**Passage:**
Feb 6, 2008 / 01:49 am
A Maryland Circuit Court judge has ruled in favor of a public school curriculum promoting homosexuality, bisexuality, anal intercourse, and transvestitism to 8th and 10th grade students. The curriculum also teaches how to use condoms during unnatural sex acts and instructs students that homosexuality is innate.
Citizens for a Responsible Curriculum, the Family Leader Network and the Parents and Friends of Ex-Gays, represented by the Ann Arbor-based Thomas More Law Center, had asked Judge William J. Rowan, III to overturn a Maryland Board of Education ruling approving the Montgomery County school curriculum. Some said the curriculum was adopted due to pressure from homosexual advocacy groups.
The Thomas More Law Center argued that the curriculum did not teach factually correct material, citing a 2007 case in Maryland’s highest appellate court that decided that the belief in the innateness of homosexuality was not supported by credible evidence.
“Maryland law says that you have to teach something that is factually accurate,” said Brandon Bolling, the Thomas More Law Center attorney who argued the case. “They are not doing that, therefore it is illegal.”
274 Montgomery-area doctors also signed a petition objecting to the curriculum, which promotes the claim that the use of condoms prevents disease in anal intercourse.
Hayley Gorenberg, the deputy legal director of Lambda Legal, which was defending the course, claimed that the educational material comes from the mainstream medical consensus. “It is based on leading, mainstream medical consensus and promotes tolerance and understanding of people of every orientation and gender identity,” he said.
Richard Thompson, President and Chief Counsel of the Thomas More Law Center predicted what the ruling in favor of the homosexual lobby will result in, saying, “Judge Rowan’s ruling gives a green light to homosexual groups throughout Maryland to pressure school boards to adopt similar policies.”

**What the task requires:**
According to the article on the Maryland curriculum ruling, how many Montgomery-area doctors signed a petition objecting to the curriculum?

**Items from a data source:**
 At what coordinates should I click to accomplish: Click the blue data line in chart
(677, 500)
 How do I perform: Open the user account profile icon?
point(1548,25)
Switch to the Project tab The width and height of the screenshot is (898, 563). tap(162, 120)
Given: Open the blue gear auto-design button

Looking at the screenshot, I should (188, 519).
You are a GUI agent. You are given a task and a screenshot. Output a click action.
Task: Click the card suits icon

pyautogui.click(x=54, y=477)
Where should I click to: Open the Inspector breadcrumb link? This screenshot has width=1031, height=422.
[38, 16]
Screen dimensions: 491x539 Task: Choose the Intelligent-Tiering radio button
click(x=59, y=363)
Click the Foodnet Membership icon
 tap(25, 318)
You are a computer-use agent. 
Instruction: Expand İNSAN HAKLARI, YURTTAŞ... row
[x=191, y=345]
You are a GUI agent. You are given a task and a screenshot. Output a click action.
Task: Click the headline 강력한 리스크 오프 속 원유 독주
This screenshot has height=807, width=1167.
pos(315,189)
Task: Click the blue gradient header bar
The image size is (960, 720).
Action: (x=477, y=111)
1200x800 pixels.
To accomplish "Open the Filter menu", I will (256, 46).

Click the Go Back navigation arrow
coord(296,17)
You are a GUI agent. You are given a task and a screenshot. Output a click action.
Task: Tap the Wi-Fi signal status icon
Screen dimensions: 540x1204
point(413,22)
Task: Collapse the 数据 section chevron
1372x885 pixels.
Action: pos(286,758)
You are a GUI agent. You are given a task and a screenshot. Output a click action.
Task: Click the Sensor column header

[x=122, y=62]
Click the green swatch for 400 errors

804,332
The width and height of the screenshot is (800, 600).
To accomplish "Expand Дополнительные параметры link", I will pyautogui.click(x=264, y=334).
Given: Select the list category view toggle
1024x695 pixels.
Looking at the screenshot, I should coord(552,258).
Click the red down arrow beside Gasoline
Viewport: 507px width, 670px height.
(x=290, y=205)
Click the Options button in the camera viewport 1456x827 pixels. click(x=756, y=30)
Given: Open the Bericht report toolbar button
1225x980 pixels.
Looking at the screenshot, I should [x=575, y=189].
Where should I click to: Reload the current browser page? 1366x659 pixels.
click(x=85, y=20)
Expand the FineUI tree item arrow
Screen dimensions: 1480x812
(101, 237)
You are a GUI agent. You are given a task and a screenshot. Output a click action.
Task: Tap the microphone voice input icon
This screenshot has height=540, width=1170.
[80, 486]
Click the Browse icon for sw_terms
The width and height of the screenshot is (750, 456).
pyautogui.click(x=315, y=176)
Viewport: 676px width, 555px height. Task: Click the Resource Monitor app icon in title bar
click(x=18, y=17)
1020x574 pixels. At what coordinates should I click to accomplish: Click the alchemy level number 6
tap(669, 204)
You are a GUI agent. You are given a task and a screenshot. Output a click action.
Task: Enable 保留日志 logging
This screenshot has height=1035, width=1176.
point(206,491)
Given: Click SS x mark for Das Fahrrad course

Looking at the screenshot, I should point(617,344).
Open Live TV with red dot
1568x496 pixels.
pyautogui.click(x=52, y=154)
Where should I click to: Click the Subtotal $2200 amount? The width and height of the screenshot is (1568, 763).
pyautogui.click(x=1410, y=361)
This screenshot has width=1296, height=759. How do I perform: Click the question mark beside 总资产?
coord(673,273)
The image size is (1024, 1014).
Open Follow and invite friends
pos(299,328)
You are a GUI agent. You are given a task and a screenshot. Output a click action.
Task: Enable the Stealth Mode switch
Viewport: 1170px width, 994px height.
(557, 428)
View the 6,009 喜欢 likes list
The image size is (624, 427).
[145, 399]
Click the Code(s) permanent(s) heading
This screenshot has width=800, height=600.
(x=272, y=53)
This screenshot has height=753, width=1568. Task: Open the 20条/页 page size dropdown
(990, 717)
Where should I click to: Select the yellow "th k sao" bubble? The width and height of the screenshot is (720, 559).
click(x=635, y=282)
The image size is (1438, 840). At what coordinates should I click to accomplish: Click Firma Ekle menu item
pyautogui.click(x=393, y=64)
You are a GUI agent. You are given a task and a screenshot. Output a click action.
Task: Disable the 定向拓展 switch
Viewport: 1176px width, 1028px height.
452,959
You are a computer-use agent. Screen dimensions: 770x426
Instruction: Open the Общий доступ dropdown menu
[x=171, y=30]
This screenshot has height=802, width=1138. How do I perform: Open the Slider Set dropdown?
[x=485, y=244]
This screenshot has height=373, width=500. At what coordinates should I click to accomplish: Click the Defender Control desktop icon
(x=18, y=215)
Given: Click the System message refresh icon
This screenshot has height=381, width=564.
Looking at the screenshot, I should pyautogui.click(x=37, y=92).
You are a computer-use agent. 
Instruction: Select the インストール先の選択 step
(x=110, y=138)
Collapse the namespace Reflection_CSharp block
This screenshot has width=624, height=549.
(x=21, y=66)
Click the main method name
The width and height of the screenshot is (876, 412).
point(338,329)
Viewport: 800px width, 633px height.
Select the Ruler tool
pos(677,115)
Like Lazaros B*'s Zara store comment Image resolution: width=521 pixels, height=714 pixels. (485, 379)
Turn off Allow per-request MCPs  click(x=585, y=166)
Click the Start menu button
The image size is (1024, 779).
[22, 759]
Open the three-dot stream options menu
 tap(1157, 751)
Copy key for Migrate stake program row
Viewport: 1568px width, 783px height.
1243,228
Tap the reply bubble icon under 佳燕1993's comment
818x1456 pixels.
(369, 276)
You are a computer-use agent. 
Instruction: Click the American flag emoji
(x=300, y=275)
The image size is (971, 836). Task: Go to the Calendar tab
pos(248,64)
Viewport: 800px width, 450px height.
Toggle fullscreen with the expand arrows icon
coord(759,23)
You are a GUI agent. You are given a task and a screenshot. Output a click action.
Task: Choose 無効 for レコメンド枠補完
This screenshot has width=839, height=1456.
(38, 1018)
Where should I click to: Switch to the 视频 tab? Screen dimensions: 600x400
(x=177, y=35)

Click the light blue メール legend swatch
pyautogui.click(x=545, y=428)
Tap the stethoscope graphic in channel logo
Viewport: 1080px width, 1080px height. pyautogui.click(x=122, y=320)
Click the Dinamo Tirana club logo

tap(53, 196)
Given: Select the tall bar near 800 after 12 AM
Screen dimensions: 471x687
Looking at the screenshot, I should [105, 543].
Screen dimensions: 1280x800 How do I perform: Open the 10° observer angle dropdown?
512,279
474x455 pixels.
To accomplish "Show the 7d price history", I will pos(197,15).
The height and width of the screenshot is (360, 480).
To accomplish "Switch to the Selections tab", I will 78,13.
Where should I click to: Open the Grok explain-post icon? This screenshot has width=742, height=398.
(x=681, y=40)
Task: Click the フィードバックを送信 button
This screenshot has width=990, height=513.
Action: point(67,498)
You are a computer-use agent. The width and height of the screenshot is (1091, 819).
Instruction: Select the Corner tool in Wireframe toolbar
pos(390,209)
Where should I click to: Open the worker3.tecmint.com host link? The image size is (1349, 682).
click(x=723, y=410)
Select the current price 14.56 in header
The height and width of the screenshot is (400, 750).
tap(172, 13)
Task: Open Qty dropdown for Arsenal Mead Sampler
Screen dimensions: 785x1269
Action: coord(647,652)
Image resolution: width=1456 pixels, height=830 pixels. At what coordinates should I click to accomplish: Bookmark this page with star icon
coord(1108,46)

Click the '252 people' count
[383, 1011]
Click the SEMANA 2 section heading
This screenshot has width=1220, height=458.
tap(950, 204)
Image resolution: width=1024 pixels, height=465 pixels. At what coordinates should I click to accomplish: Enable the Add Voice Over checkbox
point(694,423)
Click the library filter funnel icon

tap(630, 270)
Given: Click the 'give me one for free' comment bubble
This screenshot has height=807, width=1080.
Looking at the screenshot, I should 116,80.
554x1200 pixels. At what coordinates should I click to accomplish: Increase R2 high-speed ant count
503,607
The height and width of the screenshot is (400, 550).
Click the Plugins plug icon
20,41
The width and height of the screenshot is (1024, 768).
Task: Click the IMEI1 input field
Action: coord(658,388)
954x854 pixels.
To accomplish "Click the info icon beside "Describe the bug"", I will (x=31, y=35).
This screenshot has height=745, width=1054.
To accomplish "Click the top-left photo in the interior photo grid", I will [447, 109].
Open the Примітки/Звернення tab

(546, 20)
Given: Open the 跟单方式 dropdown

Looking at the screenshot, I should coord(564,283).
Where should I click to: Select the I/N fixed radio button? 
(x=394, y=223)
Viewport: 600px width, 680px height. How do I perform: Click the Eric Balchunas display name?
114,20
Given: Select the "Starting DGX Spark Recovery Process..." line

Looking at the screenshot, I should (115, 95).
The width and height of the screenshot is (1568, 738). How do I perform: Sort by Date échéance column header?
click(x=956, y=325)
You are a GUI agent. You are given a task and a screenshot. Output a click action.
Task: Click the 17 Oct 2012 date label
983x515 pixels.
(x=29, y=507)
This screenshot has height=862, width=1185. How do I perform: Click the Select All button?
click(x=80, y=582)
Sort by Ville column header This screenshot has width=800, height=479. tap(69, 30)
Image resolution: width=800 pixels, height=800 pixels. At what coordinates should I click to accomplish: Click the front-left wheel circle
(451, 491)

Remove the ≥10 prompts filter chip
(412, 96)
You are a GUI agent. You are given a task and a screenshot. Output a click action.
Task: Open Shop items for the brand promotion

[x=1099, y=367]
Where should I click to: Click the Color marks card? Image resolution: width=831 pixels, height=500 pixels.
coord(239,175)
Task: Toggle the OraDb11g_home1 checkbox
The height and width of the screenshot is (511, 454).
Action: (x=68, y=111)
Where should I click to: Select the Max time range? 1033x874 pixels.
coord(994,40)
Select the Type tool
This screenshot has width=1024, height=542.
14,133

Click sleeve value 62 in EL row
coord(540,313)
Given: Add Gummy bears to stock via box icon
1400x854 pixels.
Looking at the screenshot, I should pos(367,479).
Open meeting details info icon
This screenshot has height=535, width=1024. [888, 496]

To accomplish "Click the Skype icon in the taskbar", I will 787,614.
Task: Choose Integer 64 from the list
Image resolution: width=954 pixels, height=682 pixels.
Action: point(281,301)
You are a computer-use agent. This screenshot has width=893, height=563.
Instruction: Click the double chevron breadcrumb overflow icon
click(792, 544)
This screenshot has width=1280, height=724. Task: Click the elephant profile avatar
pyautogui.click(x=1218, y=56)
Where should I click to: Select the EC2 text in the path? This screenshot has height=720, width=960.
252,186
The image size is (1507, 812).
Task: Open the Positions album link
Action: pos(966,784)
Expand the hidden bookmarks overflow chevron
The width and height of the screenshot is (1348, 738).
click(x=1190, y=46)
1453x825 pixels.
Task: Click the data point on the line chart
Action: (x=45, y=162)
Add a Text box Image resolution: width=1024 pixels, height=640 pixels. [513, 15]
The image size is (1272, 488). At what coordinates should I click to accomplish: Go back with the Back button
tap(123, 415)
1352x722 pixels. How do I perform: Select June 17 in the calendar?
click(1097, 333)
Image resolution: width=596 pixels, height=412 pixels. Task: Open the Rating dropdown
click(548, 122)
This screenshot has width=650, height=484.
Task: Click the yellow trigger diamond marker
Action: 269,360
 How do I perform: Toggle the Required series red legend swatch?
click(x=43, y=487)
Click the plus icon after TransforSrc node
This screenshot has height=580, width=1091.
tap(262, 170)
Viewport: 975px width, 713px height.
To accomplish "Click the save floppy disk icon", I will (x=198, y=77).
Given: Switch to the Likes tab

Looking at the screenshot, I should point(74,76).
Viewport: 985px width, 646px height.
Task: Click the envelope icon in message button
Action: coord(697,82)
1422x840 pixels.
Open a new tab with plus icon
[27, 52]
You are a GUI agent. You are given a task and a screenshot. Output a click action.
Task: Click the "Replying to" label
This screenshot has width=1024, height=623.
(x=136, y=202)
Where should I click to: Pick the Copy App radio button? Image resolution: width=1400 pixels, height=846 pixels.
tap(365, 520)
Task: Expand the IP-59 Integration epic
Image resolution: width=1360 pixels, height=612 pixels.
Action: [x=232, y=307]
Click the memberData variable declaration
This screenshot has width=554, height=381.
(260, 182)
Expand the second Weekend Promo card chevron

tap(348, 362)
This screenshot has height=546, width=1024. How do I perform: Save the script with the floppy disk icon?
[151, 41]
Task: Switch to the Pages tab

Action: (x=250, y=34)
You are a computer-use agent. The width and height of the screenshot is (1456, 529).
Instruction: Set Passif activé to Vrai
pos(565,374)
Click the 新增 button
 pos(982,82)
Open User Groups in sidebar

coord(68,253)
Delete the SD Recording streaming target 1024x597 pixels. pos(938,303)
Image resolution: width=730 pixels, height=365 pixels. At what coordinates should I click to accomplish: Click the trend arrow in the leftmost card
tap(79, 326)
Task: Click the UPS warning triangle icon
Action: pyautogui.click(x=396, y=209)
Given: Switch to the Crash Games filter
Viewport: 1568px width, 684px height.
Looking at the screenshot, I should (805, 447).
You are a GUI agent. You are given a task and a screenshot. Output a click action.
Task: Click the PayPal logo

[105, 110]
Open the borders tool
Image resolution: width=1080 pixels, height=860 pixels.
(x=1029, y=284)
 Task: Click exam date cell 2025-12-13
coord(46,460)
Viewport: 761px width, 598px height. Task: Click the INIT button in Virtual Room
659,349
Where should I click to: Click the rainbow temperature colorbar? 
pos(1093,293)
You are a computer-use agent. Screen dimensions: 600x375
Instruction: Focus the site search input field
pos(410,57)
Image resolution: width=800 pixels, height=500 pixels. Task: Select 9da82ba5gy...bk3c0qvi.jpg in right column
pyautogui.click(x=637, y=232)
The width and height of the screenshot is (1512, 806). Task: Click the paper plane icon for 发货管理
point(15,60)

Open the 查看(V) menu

**Written answer:**
274 doctors signed the petition.